In a sharp rebuke to Healdsburg officials and a victory for fluoride opponents, a Sonoma County judge has ordered the city to change its proposed language on a ballot question that asks voters to weigh in on use of the additive in the city’s water supply.
Judge William Harrison found the city’s wording “misleading, inaccurate and biased,” because it did not accurately convey the language of the petition that qualified for the November ballot.
Vice Mayor Gary Plass said Friday that he was “shocked and disappointed” by the ruling, but city officials said they do not plan to appeal.
As a result, the question put to voters will go beyond the simplified version approved by the City Council earlier this month: “Shall the City of Healdsburg stop fluoridating its water supply?”
Instead, the ballot language will more closely mirror what proponents asked for — that the practice be stopped until the city or manufacturers can supply proof that fluoride is safe to ingest.

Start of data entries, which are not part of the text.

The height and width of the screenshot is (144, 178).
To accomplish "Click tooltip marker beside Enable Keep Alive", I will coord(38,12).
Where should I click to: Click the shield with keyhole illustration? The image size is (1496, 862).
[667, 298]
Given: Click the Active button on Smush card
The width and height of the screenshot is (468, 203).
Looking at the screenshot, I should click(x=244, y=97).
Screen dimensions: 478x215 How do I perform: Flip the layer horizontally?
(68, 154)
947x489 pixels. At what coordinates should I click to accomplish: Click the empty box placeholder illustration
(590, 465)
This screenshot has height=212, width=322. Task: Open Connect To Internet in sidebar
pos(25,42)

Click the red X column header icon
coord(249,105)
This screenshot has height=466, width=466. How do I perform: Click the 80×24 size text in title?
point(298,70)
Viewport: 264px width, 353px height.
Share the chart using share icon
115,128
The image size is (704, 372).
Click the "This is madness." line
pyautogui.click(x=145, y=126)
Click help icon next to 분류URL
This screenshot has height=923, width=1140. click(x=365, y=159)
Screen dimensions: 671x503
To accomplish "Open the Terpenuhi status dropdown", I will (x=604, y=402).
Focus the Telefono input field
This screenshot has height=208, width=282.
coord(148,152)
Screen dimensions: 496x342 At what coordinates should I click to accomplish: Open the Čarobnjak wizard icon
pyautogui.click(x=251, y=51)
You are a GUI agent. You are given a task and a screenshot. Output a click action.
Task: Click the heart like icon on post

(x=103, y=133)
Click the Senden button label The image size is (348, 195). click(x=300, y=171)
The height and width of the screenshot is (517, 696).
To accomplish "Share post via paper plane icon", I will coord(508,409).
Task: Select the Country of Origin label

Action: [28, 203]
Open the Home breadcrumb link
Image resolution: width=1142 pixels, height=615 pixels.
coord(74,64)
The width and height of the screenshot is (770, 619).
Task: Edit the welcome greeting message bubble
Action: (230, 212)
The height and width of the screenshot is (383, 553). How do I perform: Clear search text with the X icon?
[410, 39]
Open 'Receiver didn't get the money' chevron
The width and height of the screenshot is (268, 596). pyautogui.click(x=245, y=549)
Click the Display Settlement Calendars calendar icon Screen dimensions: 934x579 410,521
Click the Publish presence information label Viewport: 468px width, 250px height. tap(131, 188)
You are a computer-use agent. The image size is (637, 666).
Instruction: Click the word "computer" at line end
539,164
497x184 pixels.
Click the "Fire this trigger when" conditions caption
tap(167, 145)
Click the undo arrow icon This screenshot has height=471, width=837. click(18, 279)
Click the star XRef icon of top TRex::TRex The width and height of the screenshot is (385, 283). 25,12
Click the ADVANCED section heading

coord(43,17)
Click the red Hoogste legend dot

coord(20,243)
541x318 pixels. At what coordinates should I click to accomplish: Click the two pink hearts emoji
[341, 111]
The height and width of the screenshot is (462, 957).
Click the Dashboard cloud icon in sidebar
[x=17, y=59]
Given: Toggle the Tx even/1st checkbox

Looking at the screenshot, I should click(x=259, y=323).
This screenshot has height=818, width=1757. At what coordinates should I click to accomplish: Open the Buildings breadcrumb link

It will ask voters whether a moratorium on water fluoridation be instituted until the “manufacturer of the fluoridating chemical provides information regarding identification of any contaminants in the fluoridating chemical batch, and a toxicological report and verification of safety for the fluoridating chemical.”
Dawna Gallagher, a staunch fluoride opponent and former Rohnert Park City Council member who spearheaded the lawsuit against Healdsburg, said “it’s a victory for the California Election Code and the people of Healdsburg who signed a petition thinking it was going on the ballot a certain way and the city changed it completely.”
Gallagher, a nutritionist, also led the failed 2014 ballot measure that sought a stop to water fluouridation in Healdsburg. The city’s voters resoundingly affirmed the practice, which Gallagher has said amounts to “drugging a population.”
She said all her group wants is for the city “to provide safety studies, or stop using something that’s not safe.”
She noted that fluoride opponents persuaded voters in Crescent City to approve a similar measure in 2012 and as a result, the city no longer fluoridates.
Most California communities add fluoride to the water along with about three-quarters of the public water systems in the United States. The practice is backed by most dentists and a long list of health organizations as an effective method to reduce cavities, strengthen teeth and benefit families that don’t visit a dentist regularly.
But critics claim it is a type of mass medication that can lower IQ, impede thyroid production and cause teeth pitting and discoloration. They cite warnings from officials with the American Dental Association cautioning against mixing fluoridated water in infant formula.
Healdsburg is the only city in Sonoma County to fluoridate its water supply, a practice voters approved in 1952.
Now, two years after fluoride opponents’ failed measure, they once again were able to gather sufficient signatures — a minimum 10 percent of registered voters — to place the issue back on the ballot.
The language approved by the court was slightly different from what petitioners first demanded — that manufacturers produce a list of contaminants and their amounts for each batch of the chemical produced. City officials said it would be prohibitively expensive, and therefore the initiative was misleading.
“You talk to manufacturers and distributors, they say you can never do this beyond a shadow of a doubt,” Plass said Friday. “The main question to the public is whether they want it or not.”
City utility officials said the sodium fluoride added to the water meets standards set by regulators, who do periodic tests for impurities, but not on every batch.